Study Hypothesis: Two training methods and a control group were compared. The null hypothesis was that no differences between the methods would be found when measured by pre and post test results.

Methods: The model was a prospective randomized trial involving 12 sites and 4 demographic stratifications. Three states were selected to participate. State EMS agencies provided lists of ambulance services stratified by demographic characteristics. Sites were randomly selected.

Pre-intervention measurements were conducted by a team traveling to each of the 12 sites and included a written measurement and 2 performance scenarios that were videotaped for later evaluation by an independent panel. Training was made available through either CD ROM or train-the-trainer methods. The control group received no training. A follow-up evaluation was conducted at 12 months. Mean changes in written, performance and combined scores were analyzed.

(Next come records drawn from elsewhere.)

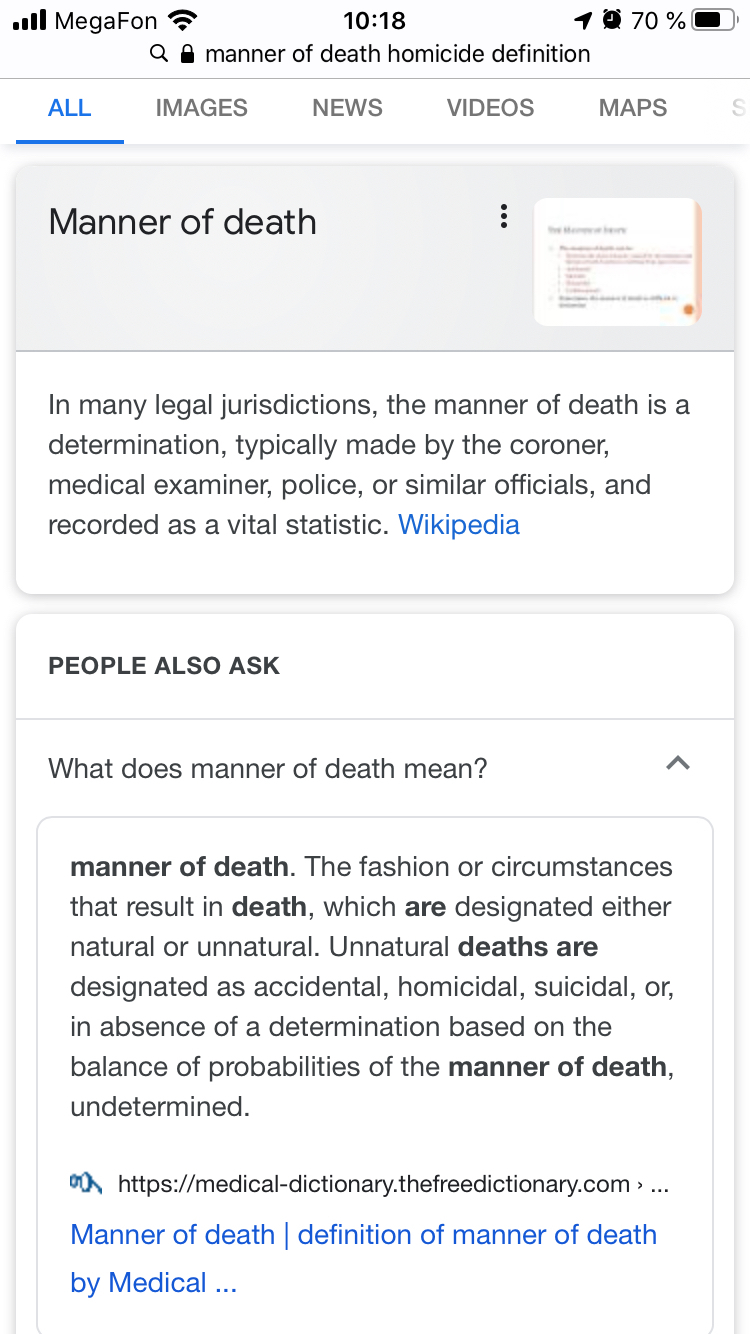Viewport: 750px width, 1334px height.
Task: Tap the location arrow status icon
Action: (x=582, y=20)
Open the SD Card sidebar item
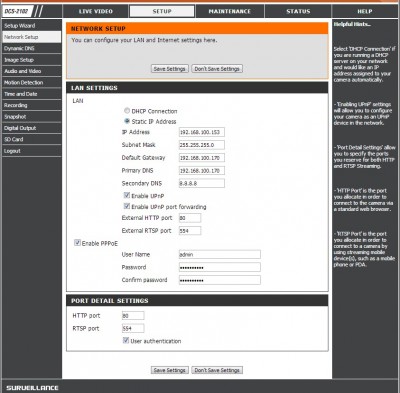This screenshot has height=393, width=400. tap(32, 139)
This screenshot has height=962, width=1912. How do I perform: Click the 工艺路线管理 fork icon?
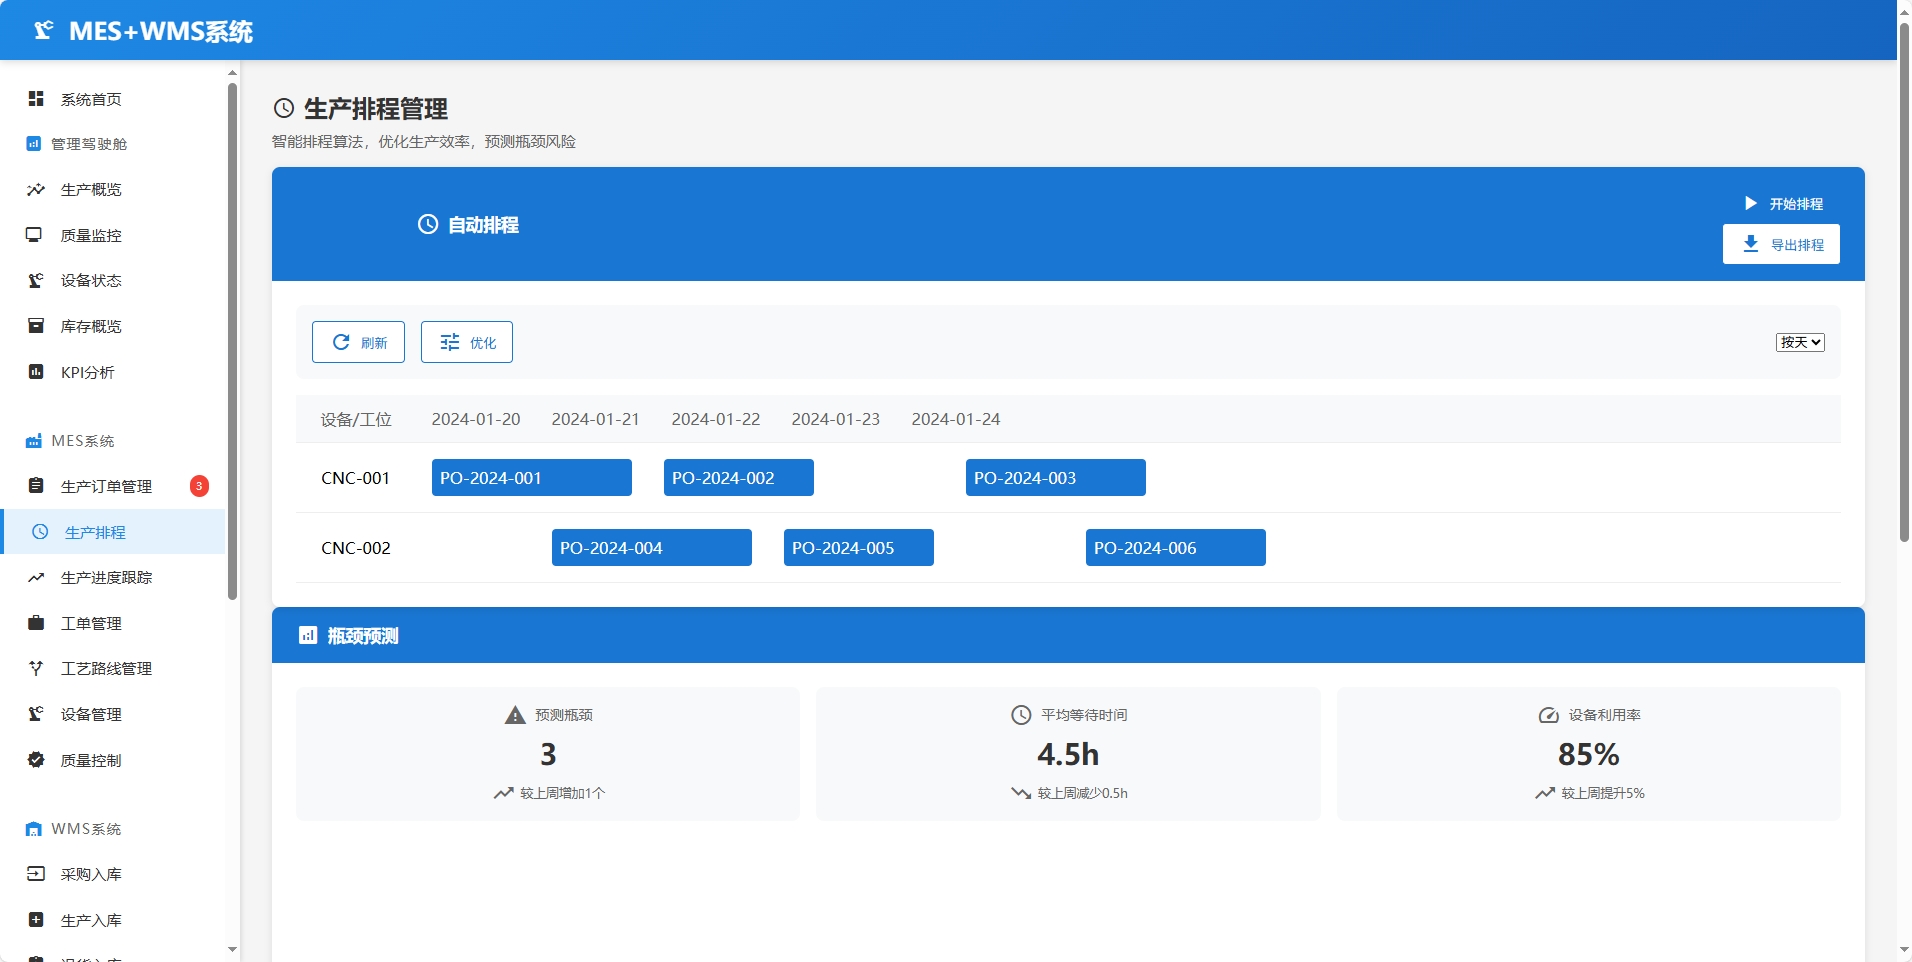point(36,668)
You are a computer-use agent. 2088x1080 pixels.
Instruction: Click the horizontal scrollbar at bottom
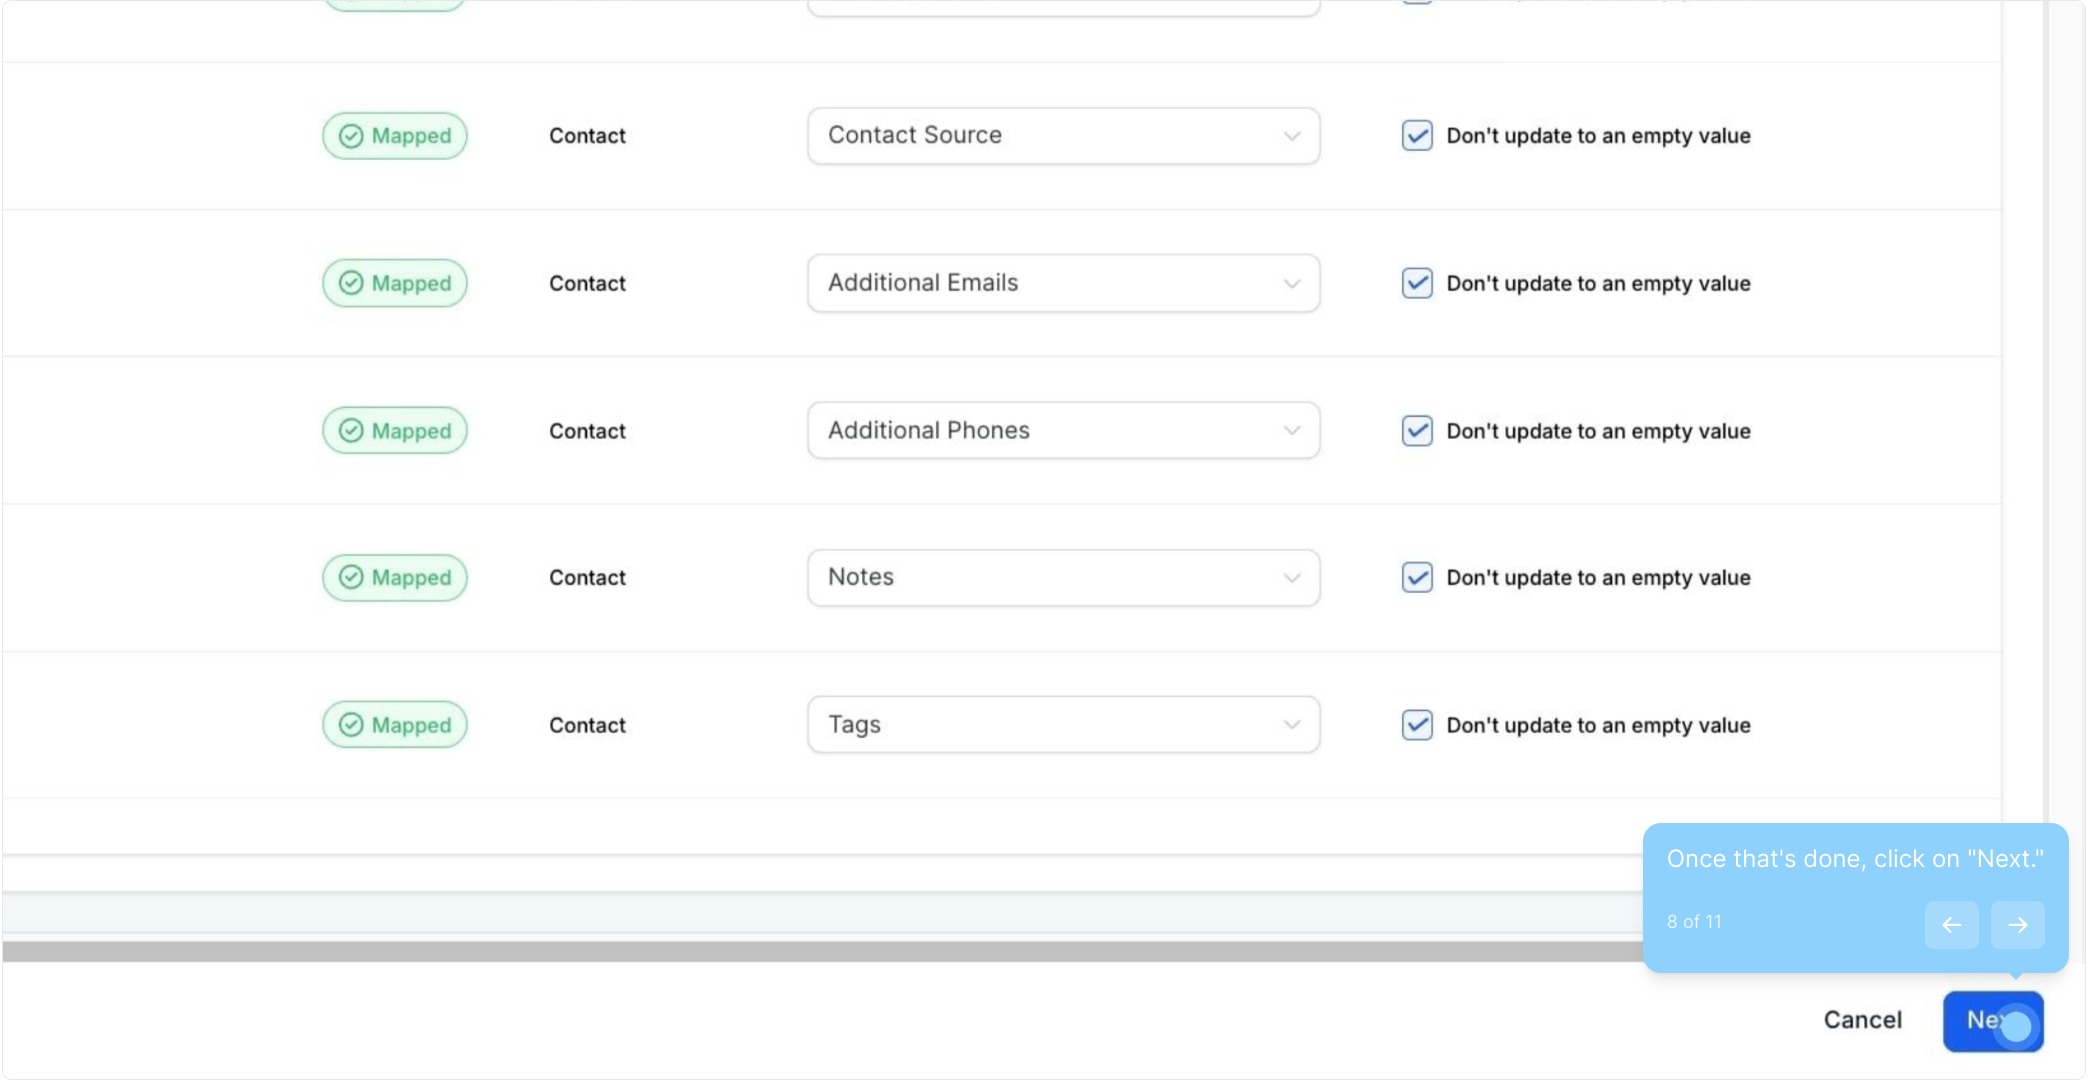point(800,951)
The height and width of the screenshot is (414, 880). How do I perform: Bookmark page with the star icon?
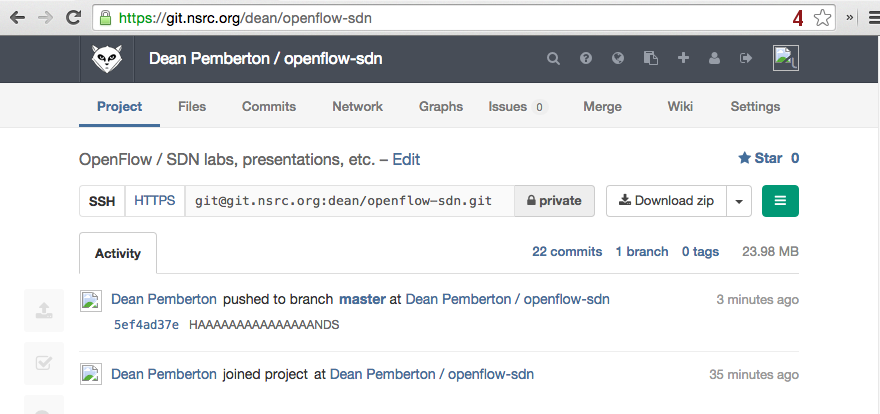click(822, 18)
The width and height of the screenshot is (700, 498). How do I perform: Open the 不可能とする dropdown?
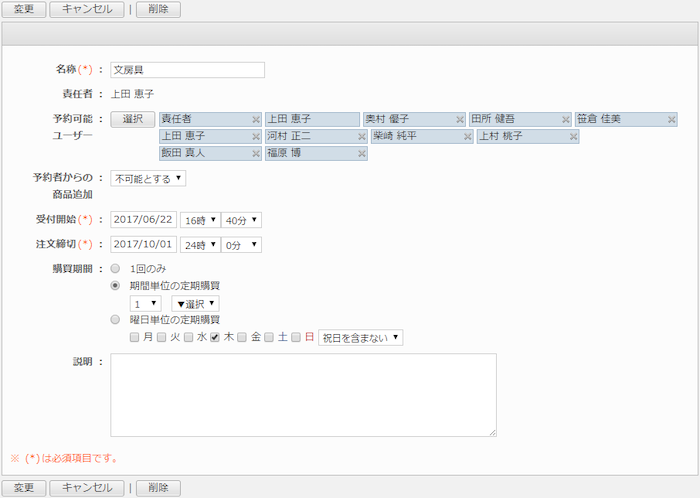click(148, 179)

Results and Conclusion: A difference was noted in both the combined scores and the performance evaluation scores between the self-study CD ROM intervention group and the other two groups. No differences were noted in written measurements. Attrition resulted in a small post intervention sample size (N = 77) that precluded analysis by multiple stratifications and may have produced Type II errors and/or selection bias. CD ROM training may improve out-of-hospital care providersí performance. The research model, with modification to protect against the high rate of attrition, shows promise. With refinement, replication of this research approach appears warranted and provides a working model for multi-site EMS education research.